The paper introduces HWE-Bench, a large-scale, repository-level benchmark for evaluating LLM agents on real-world hardware bug repair tasks, addressing a gap in prior component-only hardware benchmarks.
HWE-Bench contains 417 task instances drawn from historical bug-fix pull requests across six major open-source projects (Verilog/SystemVerilog and Chisel), including RISC-V cores, SoCs, and security roots-of-trust.
Each task runs in a fully containerized environment and requires agents to resolve an actual bug report, with correctness verified via the project’s native simulation and regression workflows.
In evaluations of seven LLMs using four agent frameworks, the top agent solves 70.7% of tasks overall, but performance declines to below 65% on complex SoC-level projects despite exceeding 90% on smaller cores.
Failure analysis attributes most agent shortcomings to three debugging stages—fault localization, hardware-semantic reasoning, and coordination across multiple artifacts spanning RTL, configuration, and verification—and suggests concrete directions for improving hardware-aware agents.

Abstract

Existing benchmarks for hardware design primarily evaluate Large Language Models (LLMs) on isolated, component-level tasks such as generating HDL modules from specifications, leaving repository-scale evaluation unaddressed.

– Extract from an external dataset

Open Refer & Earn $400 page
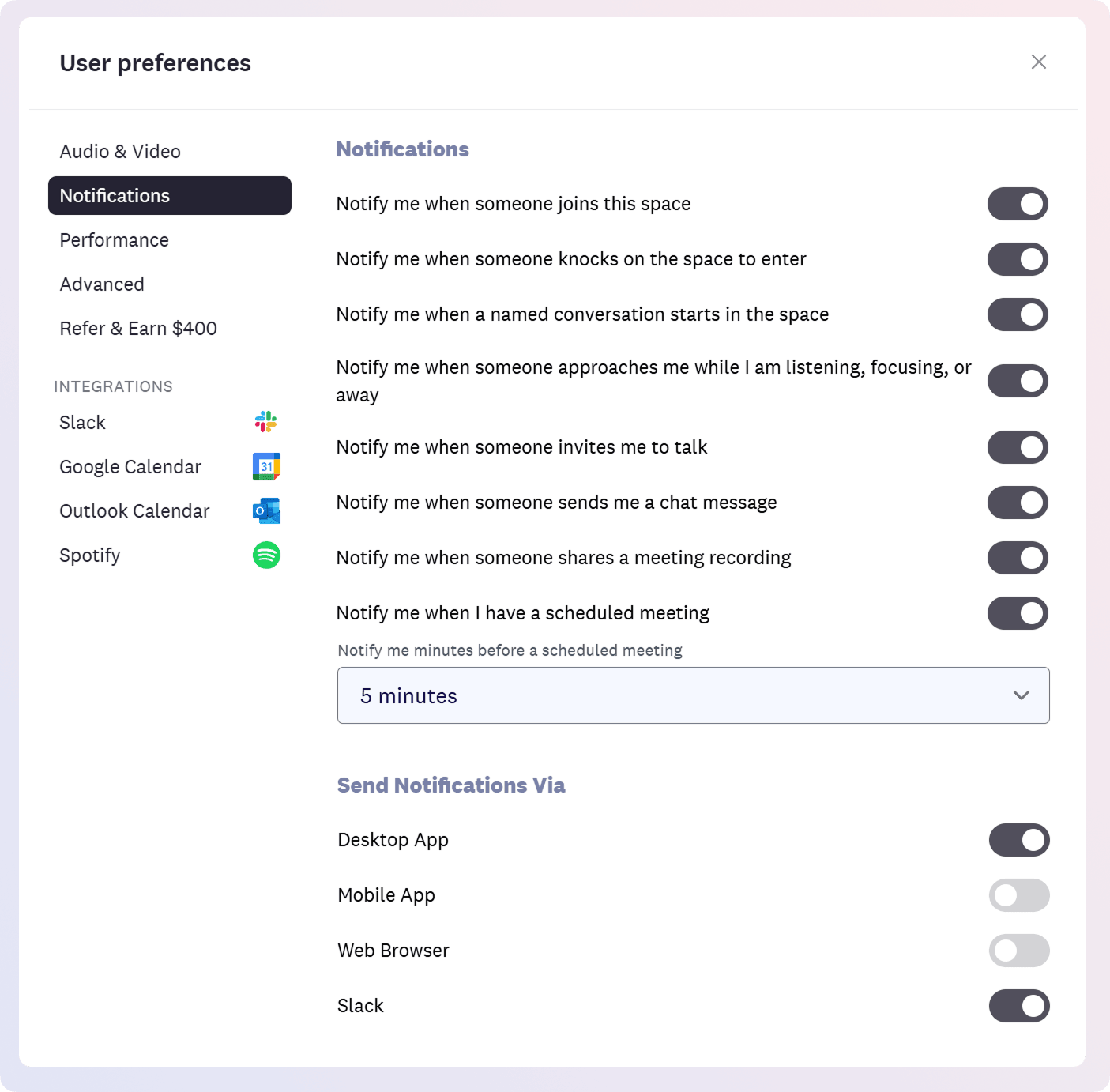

We introduce HWE-Bench, the first large-scale, repository-level benchmark for evaluating LLM agents on real-world hardware bug repair tasks. HWE-Bench comprises 417 task instances derived from real historical bug-fix pull requests across six major open-source projects spanning both Verilog/SystemVerilog and Chisel, covering RISC-V cores, SoCs, and security roots-of-trust. Each task is grounded in a fully containerized environment where the agent must resolve a real bug report, with correctness validated through the project's native simulation and regression flows. The benchmark is built through a largely automated pipeline that enables efficient expansion to new repositories. We evaluate seven LLMs with four agent frameworks and find that the best agent resolves 70.7% of tasks overall, with performance exceeding 90% on smaller cores but dropping below 65% on complex SoC-level projects. We observe larger performance gaps across models than commonly reported on software benchmarks, and difficulty is driven by project scope and bug-type distribution rather than code size alone. Our failure analysis traces agent failures to three stages of the debugging process: fault localization, hardware-semantic reasoning, and cross-artifact coordination across RTL, configuration, and verification components, providing concrete directions for developing more capable hardware-aware agents.